Recently, the Budapest Transport Authority (BKK) launched a new online payment system, which took three months to build with the help of T-Systems Hungary.
What the government did not realize was that they got a steaming pile of crap that could easily be exploited by someone’s Facebook quiz-playing grandma.
It turns out that the payment system was extremely poorly coded, allowing anyone with some basic understanding of computers, the ability to exploit the system.
The discovery was first made when a Hungarian teenager figured out that ticket prices could easily be altered by simply using the browser’s Element Inspector (viewable by pressing F12 on the keyboard) and changing the ticket price on the website.

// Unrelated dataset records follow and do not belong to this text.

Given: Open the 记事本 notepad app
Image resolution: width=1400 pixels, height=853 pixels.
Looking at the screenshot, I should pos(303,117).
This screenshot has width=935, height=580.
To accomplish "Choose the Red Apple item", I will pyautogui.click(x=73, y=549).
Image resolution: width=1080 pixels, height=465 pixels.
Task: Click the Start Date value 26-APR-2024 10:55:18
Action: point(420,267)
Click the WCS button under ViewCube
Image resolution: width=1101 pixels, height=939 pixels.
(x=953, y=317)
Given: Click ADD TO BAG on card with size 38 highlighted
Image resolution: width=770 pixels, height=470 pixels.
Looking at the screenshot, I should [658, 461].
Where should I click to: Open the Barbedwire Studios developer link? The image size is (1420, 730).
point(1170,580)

As the software had no server-side checks, it took whatever value was on the user’s end as the correct price for tickets.
As proof-of-concept, the 18-year-old boy successfully purchased a ticket at a much lower price after changing the ticket price from 9459 Hungarian forints (US $35) to 50 Hungarian forints (US $0.20). It was also noted that the boy did not live in Budapest, nor did he have intentions of using the ticket, but purchased it just to prove his point.
He reported the issue to BKK via email, but instead of the company trying to clean up their mess, they sent the police for the young white hat. He was arrested just one week later, and BKK went so far as to make a public announcement about a “hacker” being caught, and claiming that their system was secure. Unfortunately for them, this was only the start of a long nightmare.
Real Infosec hackers joined in and tore the site apart, bringing to light many security flaws left behind due to improper coding.
For instance, one security researcher pointed out that the administrator login password was “adminadmin”, and that the CAPTCHA combination was clear as day when they viewed the source code from the browser’s end.
The teenager spoke about the incident via a press conference saying that he merely wanted to highlight the security issue with a demonstration, and that he had no intention of taking advantage of the flaw for his personal gain. He also asked BKK to drop the charges against him.
Once the issue came to public light, there was mass uproar given that the transport company was spending $1 million per year on maintenance costs of its IT systems. They also took to BKK’s Facebook page, rating the service negatively, with over 47,000+ 1 out of 5 star ratings.
When pressed about the situation, BKK’s chairman put full blame on T-Systems Hungary. The IT firm then responded in a non-apologetic manner, saying the following.
I personally feel for the young man concerned, however, I would like to underline that under the given circumstances we had no other option, but to press charges against an unknown offender (as the young man did not contact us). Upon pressing charges, we provided all the information and data available about the involved parties to the authorities for clarification purposes, and shall do so in the future, too. In my capacity as head of T-Systems Hungary, and assuming that the ethical conduct of the young man is ascertained, I would like to offer him the possibility that we cooperate in the future, if he is open to such a cooperation.
The case has revealed that a widely accepted practice of ethical hacking does not exist in Hungary, and partly perhaps due to lack of such, a true consensus has also not evolved, yet. It is time to start the social and professional dialogue addressing “ethical hacking” in Hungary, too, and to establish the relevant legal and regulatory frameworks for the activity. Pursuing this objective, T-Systems shall introduce some relevant initiatives (“bug bounty”) in the near future.
Currently the matter is still pending, and the teenager has chosen to remain mum about the situation until the case is closed.